A Nifty Idea to Practice Not-So-Nice Nouns (i.e., Collective and Aggregate Nouns)

June 4, 2010

This activity is short and to the point with the opportunities to focus on meaning and form.

STEP 1 – [This may be done as solo work, and then students could share their ideas with a partner. Alternatively, this could be done as a class.] Complete the sentences with your own words.

  1. The police search people’s homes if…
  2. An athletic team is strong when…
  3. Today data is stored…
  4. A herd of cows needs…
  5. In a court of law, the jury has the responsibility of…
  6. At death, a person’s remains are often…
  7. A family can be big or small. My family is…
  8. A student committee is sometimes created in order to…
  9. I feel that nuclear arms are…
  10. In contrast with what was possible 10-15 years ago, communications today are…

STEP 2 – Identify the underlined words that have both a singular and plural form.

STEP 3 – For those nouns that have both a singular and plural form, change the underlined word to a plural noun and make any other necessary changes in the given sentence.

Got an idea for additional practice? Please share it.

Student Stumper 22: The Challenge of Identifying Collective and Aggregate Nouns

June 2, 2010

QUESTION: Why do we say “my family is” but “the police are”? Aren’t both words collective nouns?

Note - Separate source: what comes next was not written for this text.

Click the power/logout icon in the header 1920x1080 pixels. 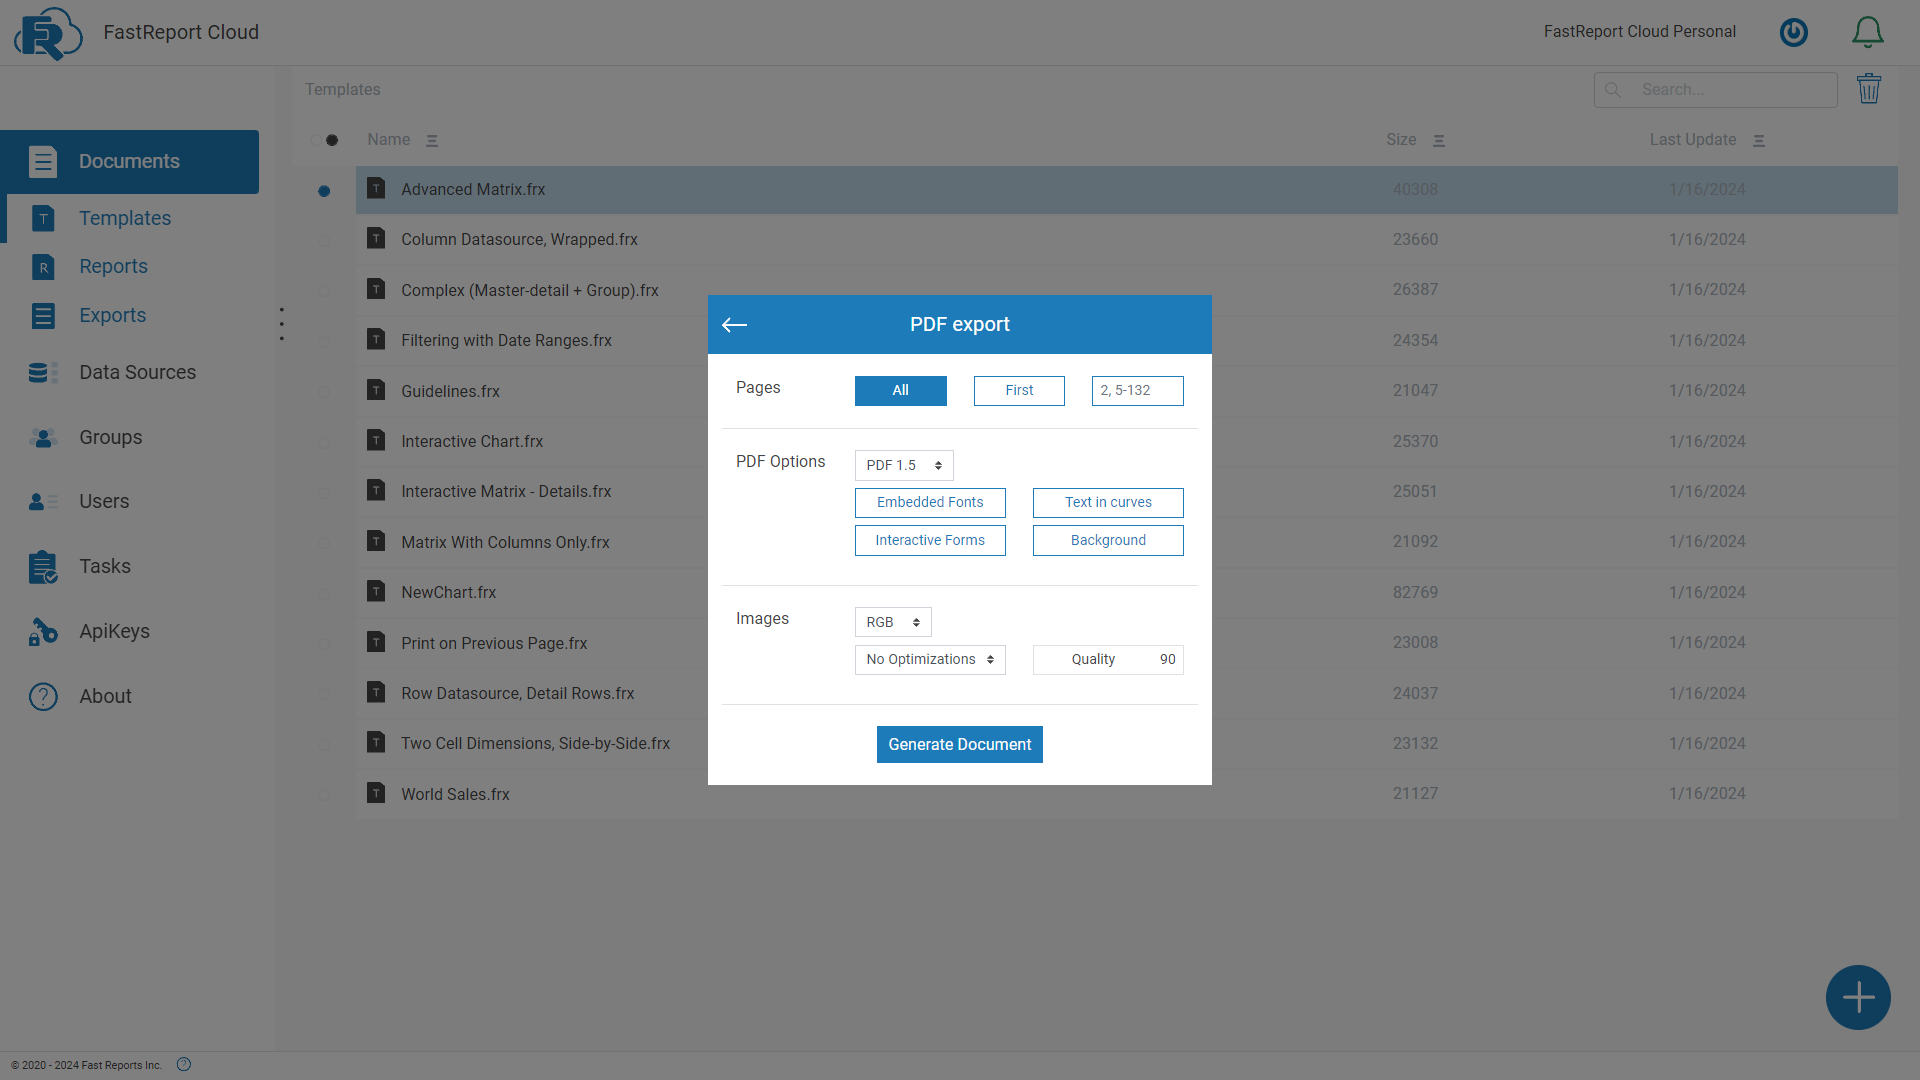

ANSWER:  No. Both “family” and “police” refer to a unit, but we perceive the number of members in each one differently. Greenbaum and Quirk explain that “family” is a collective noun and “police” is an aggregate noun, the latter being a unit with an indefinite number of parts (1990). Other examples that make that distinction clearer are the aggregate nouns communications, media, and data. Contrast that with examples of collective nouns: committee, team, and jury. Greenbaum and Quirk identify collective nouns as “ordinarily singular” and aggregate nouns as “ordinarily plural” (1990). This is why we say “my family is” and “the police are”. Biber, Conrad, and Leech confirm that in American English collective nouns normally take the singular (2002).

Consider some other differences between collective and aggregate nouns:

  • Use of determiners. We can use indefinite articles with collective nouns but not aggregate nouns: a committee, a team, a jury, a family. (But not: a communications, a media, a data, a police.)
  • Singular and plural forms. In general, we can choose between two forms of a collective noun (team-teams, family-families), but we don’t have this choice with aggregate nouns (one police? two police?)

In my next posting, I’ll offer and idea or two for classroom practice.

For more information on this topic:

Georgia State University, Dept. of Applied Linguistics

The OWL at Purdue

References:

Biber, Conrad, and Leech. Longman Student Grammar of Spoken and Written English. Pearson Education, 2002.

Greenbaum and Quirk.  A Student’s Grammar of the English Language. Longman, 1990.